The Basel Group of central bankers from the main industrial nations - best known for its work in setting international capital standards - is under siege.

Member countries have moved to dilute and delay application of the equity-to-asset ratios. Meanwhile, nonmember developing countries have attacked the rules as crude and discriminatory.

Globally, critics fault the supervisors for years of inaction, followed by preemptive shutdown of the now-notorious Bank of Credit and Commerce International.

The Basel Committee is an informal consultative body with no separate enforcement power. Its mandate and credibility derive from the need to harmonize banking regulation to ensure safety and fairness, and from the voluntary acceptance and relevance of its pronouncements.

Not Up to Full Speed

In the United States, Europe, and Japan, fears of a "credit crunch" have led policymakers to heed bankers' cries for leniency and flexible accounting ing reaching the 8% capital requirement set in 1988.

In Japan, banks stung by the collapse in price of their vast share portfolios - applicable toward the 8% minimum - have petitioned the Ministry of Finance for an extension of the yearend 1992 deadline for implementation.

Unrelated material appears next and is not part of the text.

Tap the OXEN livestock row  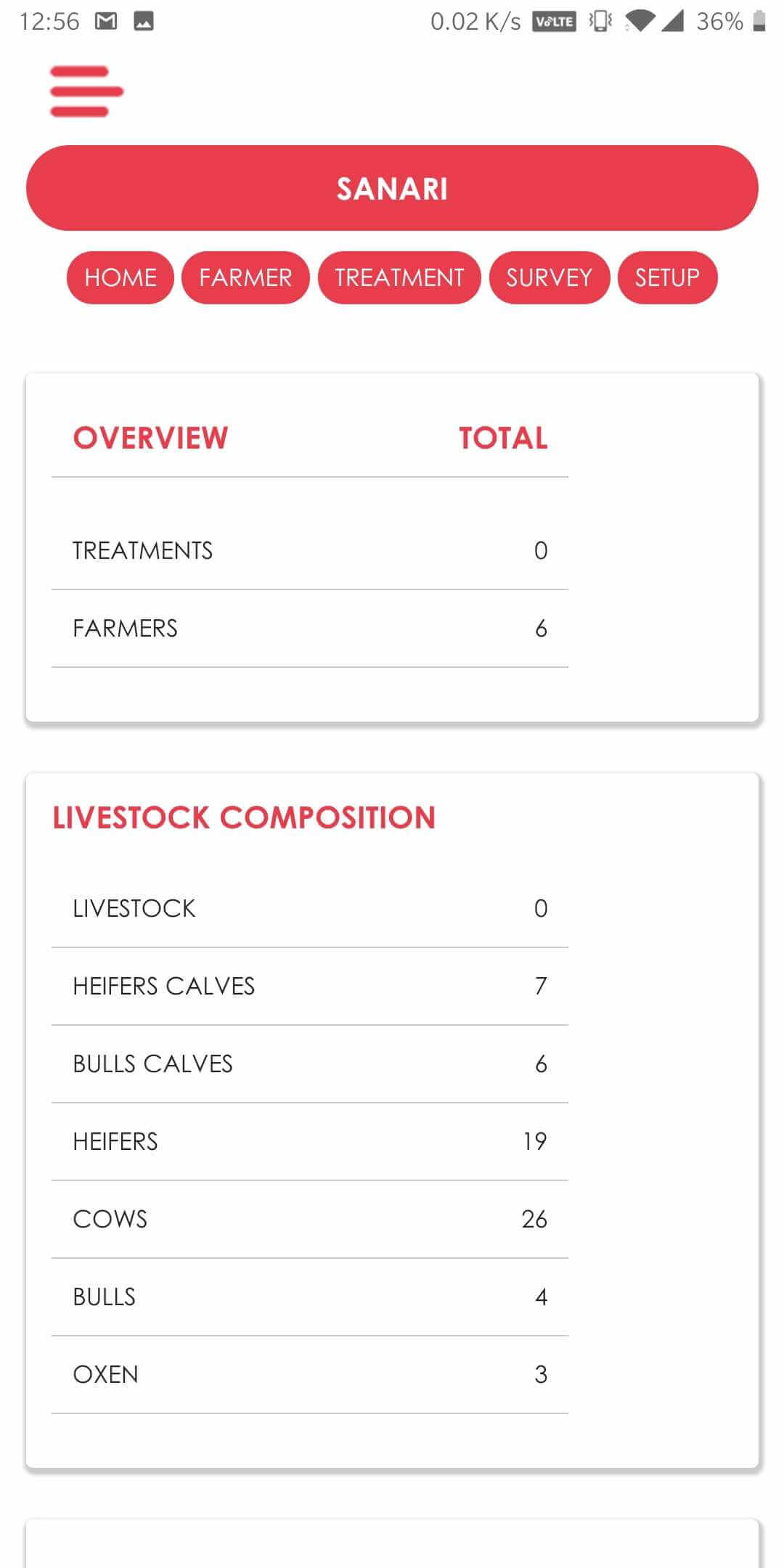[x=310, y=1374]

German banks, their holdings strained from the cost of reabsorbing the eastern half of the country, also demand treatment of their hidden securities reserves as Tier 2 capital.

Liberalization, U.S. Style

American banks have won approval for raising the permitted preferred-stock component of Tier 1 capital as part of a credit-easing package recently announced by President Bush.

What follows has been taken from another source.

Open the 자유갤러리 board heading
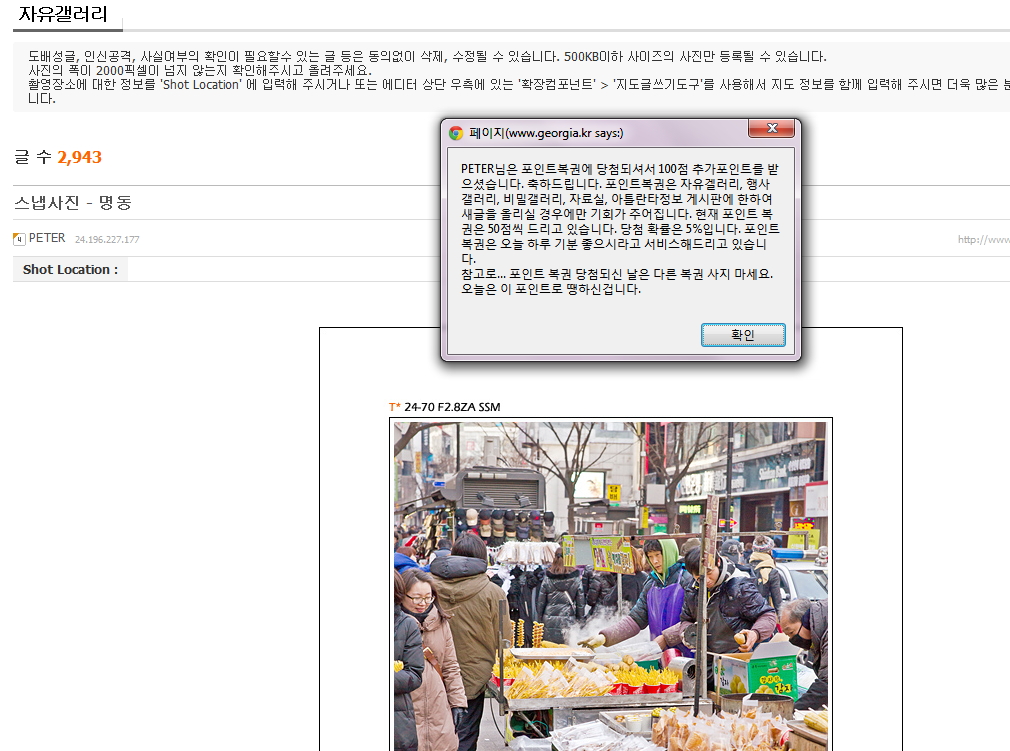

The 12 signatories to the historic 1988 agreement intended the capital ratios as a floor for bank credit strength and the foundation of a broader risk framework embracing other financial intermediaries. But since then the central bankers have neglected to reinforce either of these positions.

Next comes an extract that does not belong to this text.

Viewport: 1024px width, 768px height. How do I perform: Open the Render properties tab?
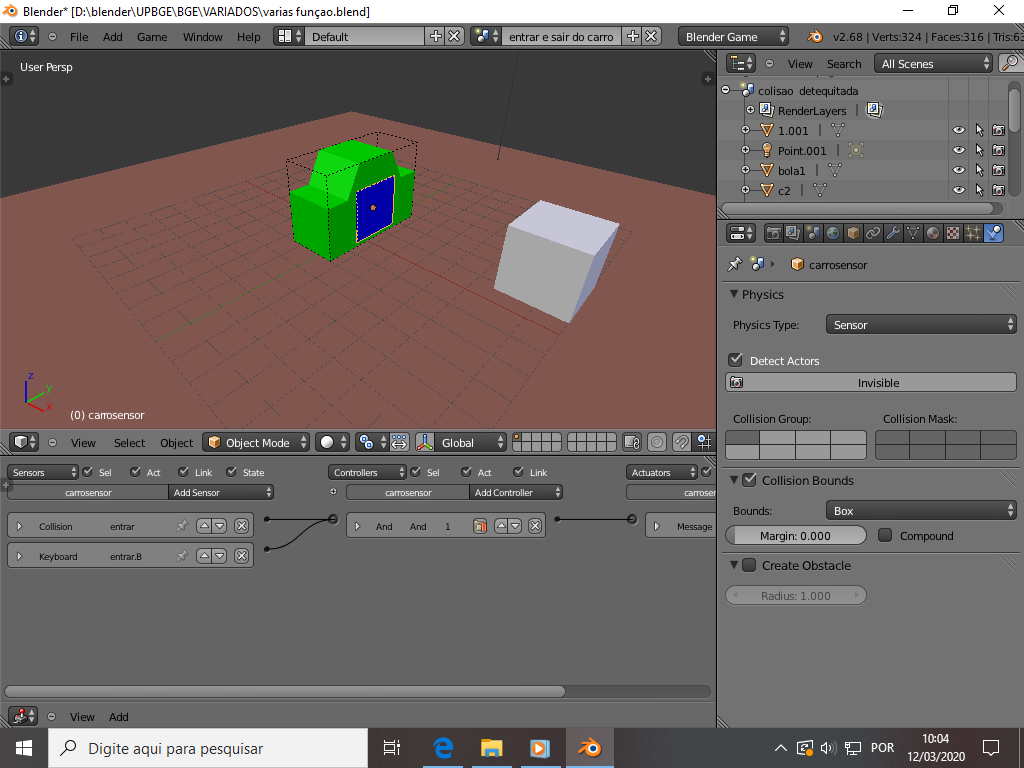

At the 1991 International Monetary Fund-World Bank annual meeting in Bangkok, the Group of 24 developing nations accused the Basel supervisors of exaggerating credit risk for non-members of the Organization for Economic Cooperation and Development.

Answered in Silence

The Basel representatives at the conference were led by E. Gerald Corrigan, new head of the Committee on Bank Supervision head and president of the Federal Reserve Bank of New York. They did not answer this sweeping indictment.

Mr. Corrigan and his colleagues have also failed to articulate a rationale for incorporating interest rate, foreign exchange, and other critical forms of risk into the technical formulas.

Mr. Corrigan and fellow Basel officials have indicated they will address many of these concerns in coming months, but much of the momentum that accompanied the 1988 accord has already been lost.

At a minimum, the Basel Group's activities should be guided by a small corps of career banking professionals dedicated to sustaining and elaborating the harmonization process. These experts would offer a ready forum for resolving technical and policy questions and could undertake special investigations to prevent future BCCIs.

Need for Professional Forum

The global banking framework is too important not to receive the full-time attention of the international community. Establishing an independent Basel staff capability comprising both developing and developed country nationals would parallel the head-office function existing at most multinational private banks.

Without this deliberate sense of purpose and resolve, the Basel process - which began with such high hopes five years ago - will continue to fade into incoherence and irrelevance.

Mr. Kleiman is president of Kleiman International Consultants Inc., New York.